I have at my disposal the infinitary Hales-Jewett theorem. Denote by $\operatorname{Seq}(n)$ the set of all nonempty finite words generated by an $n$-letter alphabet.
If $\operatorname{Seq}(n)$ is finitely partitioned into $k$ parts, then for some $i \in \{1, \ldots, k\}$ part $i$ contains a combinatorial line.
I want to deduce the following finitary version of the theorem.
For any $n, k \in \mathbb{N}$ there exists $N \in \mathbb{N}$ such that for any $d > N$, if $n^d$ is partitioned into $k$ parts, then at least one of the parts contains a combinatorial line.
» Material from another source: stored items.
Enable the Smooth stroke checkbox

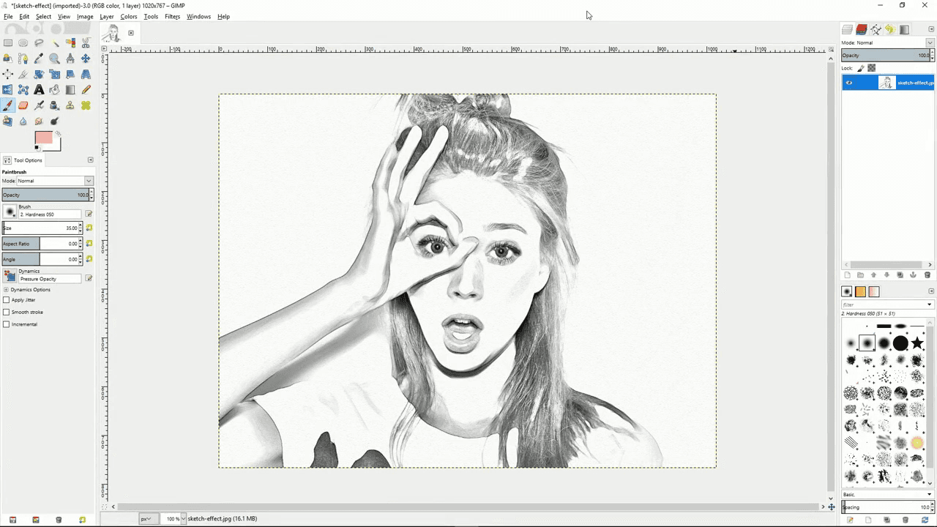(x=7, y=313)
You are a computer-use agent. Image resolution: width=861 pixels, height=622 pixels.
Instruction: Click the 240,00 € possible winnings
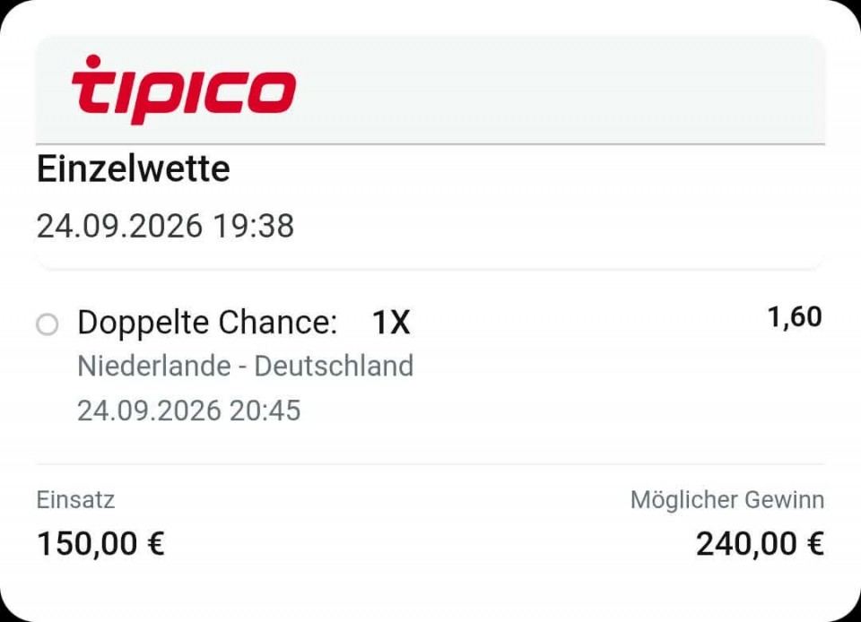point(760,543)
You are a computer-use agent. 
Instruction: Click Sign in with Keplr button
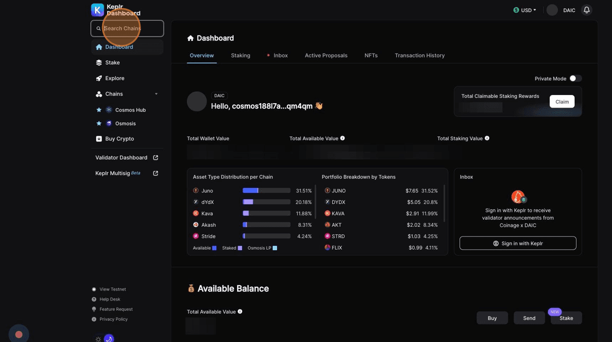(517, 243)
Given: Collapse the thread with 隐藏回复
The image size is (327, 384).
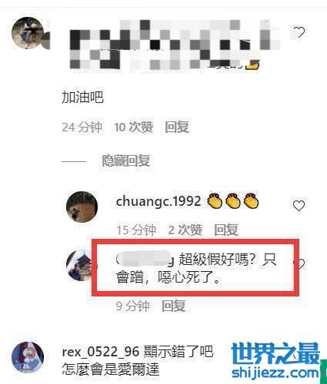Looking at the screenshot, I should tap(126, 161).
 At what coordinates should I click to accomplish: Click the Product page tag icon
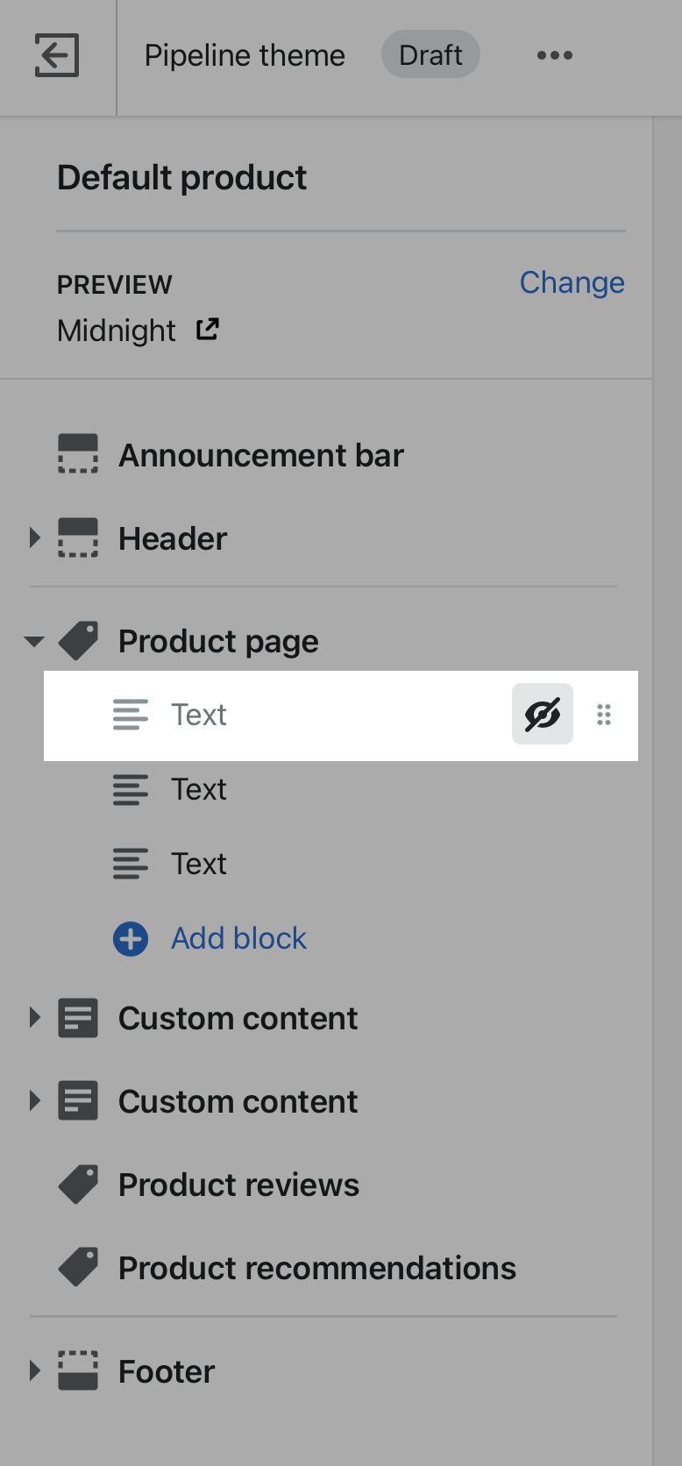point(78,641)
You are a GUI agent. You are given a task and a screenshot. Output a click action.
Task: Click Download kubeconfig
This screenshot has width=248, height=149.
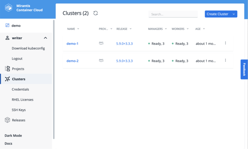[28, 48]
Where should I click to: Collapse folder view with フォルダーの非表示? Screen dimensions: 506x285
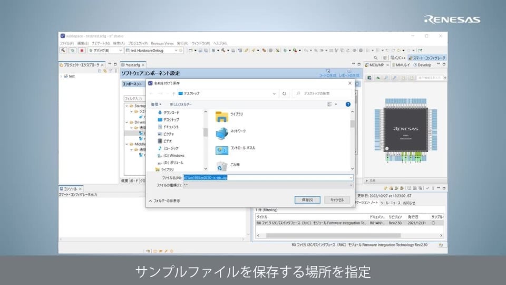pos(164,201)
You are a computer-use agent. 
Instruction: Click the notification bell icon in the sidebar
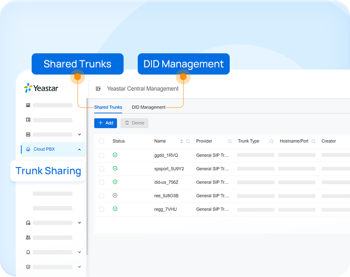(x=27, y=252)
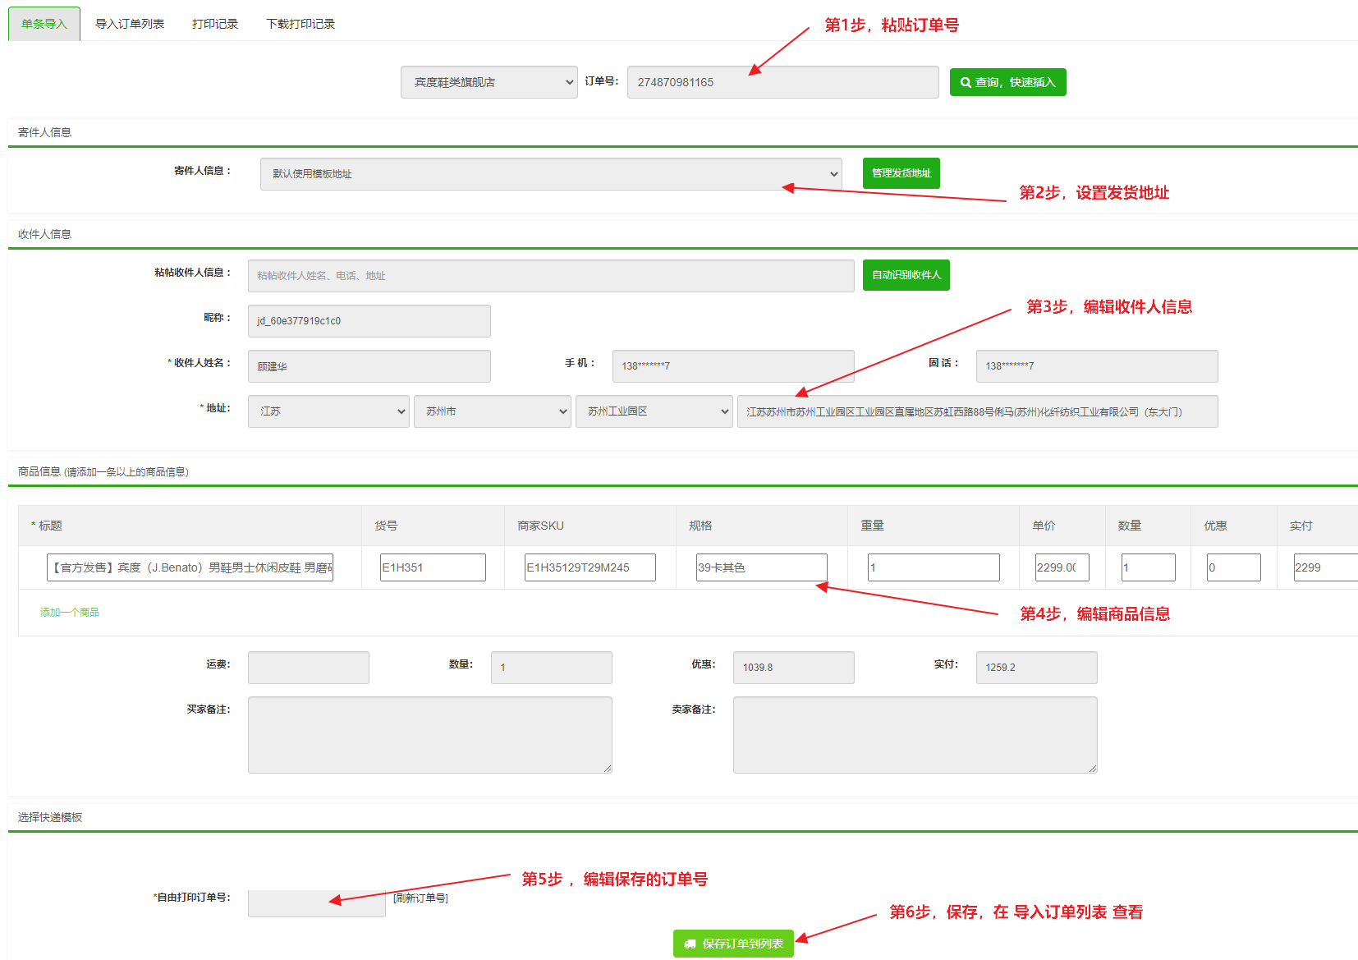Viewport: 1358px width, 960px height.
Task: Select the 苏州市 city dropdown
Action: point(492,411)
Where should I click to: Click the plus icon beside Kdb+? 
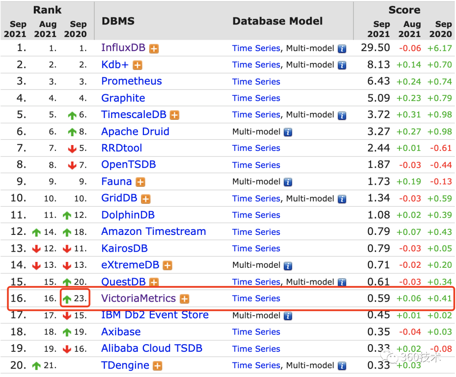(138, 65)
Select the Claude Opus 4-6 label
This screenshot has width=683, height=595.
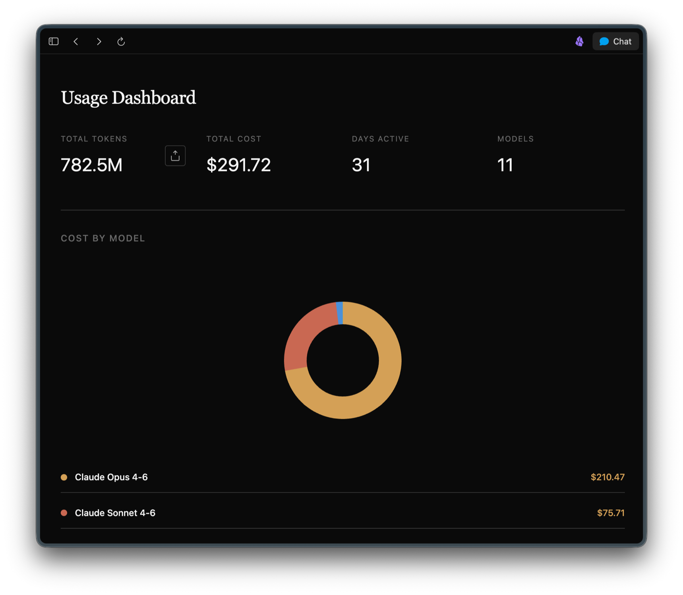(x=111, y=477)
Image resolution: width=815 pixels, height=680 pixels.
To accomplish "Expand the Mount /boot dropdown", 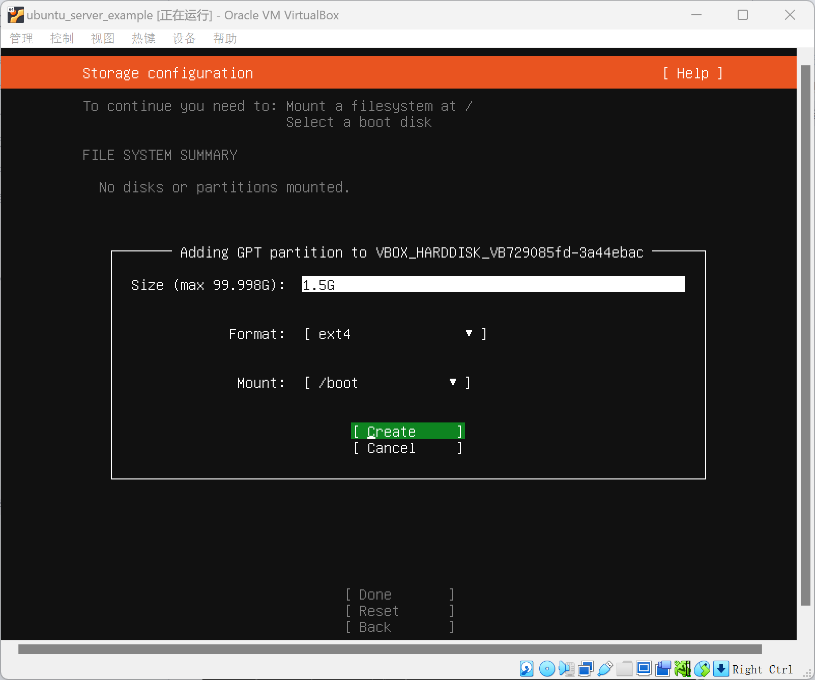I will point(387,383).
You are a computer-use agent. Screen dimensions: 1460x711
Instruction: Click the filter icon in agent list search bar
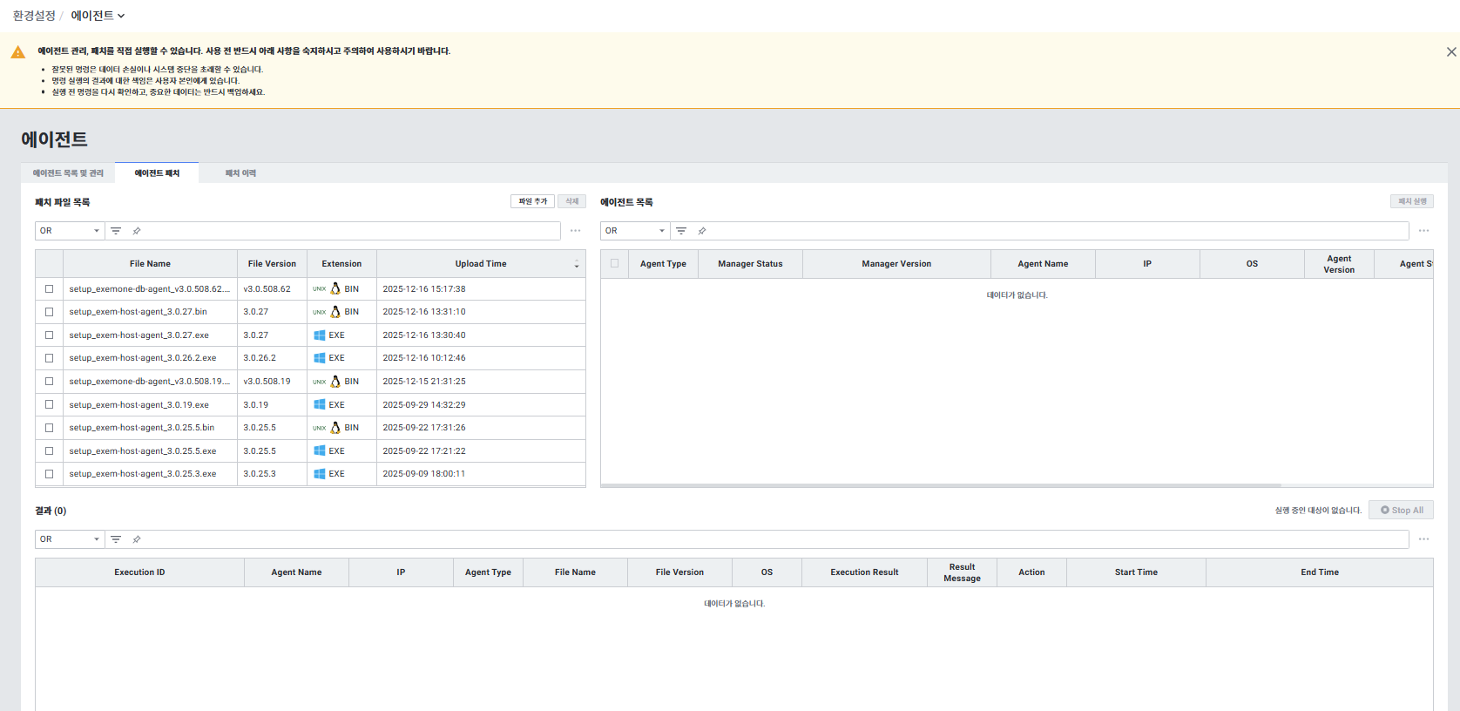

I'm approaching this by contradiction. Hence for any $N \in \mathbb{N}$, there is some $d > N$ such that $\{1,\ldots,n\}^d$ can be partitioned into $k$ parts but none of the parts contain a combinatorial line. Hence, for each $N \in \mathbb{N}$, we have some $d_N$ so that $\{1,\ldots,n\}^d$ can be made into a "bad partition".
I'm unsure how to proceed exactly. I think the idea is to extend the bad partition of $\{1, \ldots, n\}^d$ to a partition of $\operatorname{Seq}(n)$, but doing so is not obvious. I can of course extend every word in every part "upwards" by considering all its extensions, but this only gets me halfway to a partition of $\operatorname{Seq}(n)$; I also need to extend downwards. Doing so is tricky because words coming from different parts of the bad partition might have common prefixes. Instead, I thought perhaps I can bin all the words of length less than $d$ into a new part to form a partition of $\operatorname{Seq}(n)$. But then if I apply the infinitary Hales-Jewett, it could be that the combinatorial line is in this new part, and I'm unsure how to handle that. In fact, even if the combinatorial line that the infinitary Hales-Jewett theorem gives me is in one of the parts corresponding to a piece of the original bad partition, it's unclear to me how exactly I can use it to obtain a combinatorial line.
We saw this material in the context of ultrafilters (we used nonprincipal ultrafilters in the Stone-Cech compactification of $\operatorname{Seq}(n)$ to prove the infinitary Hales-Jewett theorem) so I believe I should use an argument involving an ultrafilter.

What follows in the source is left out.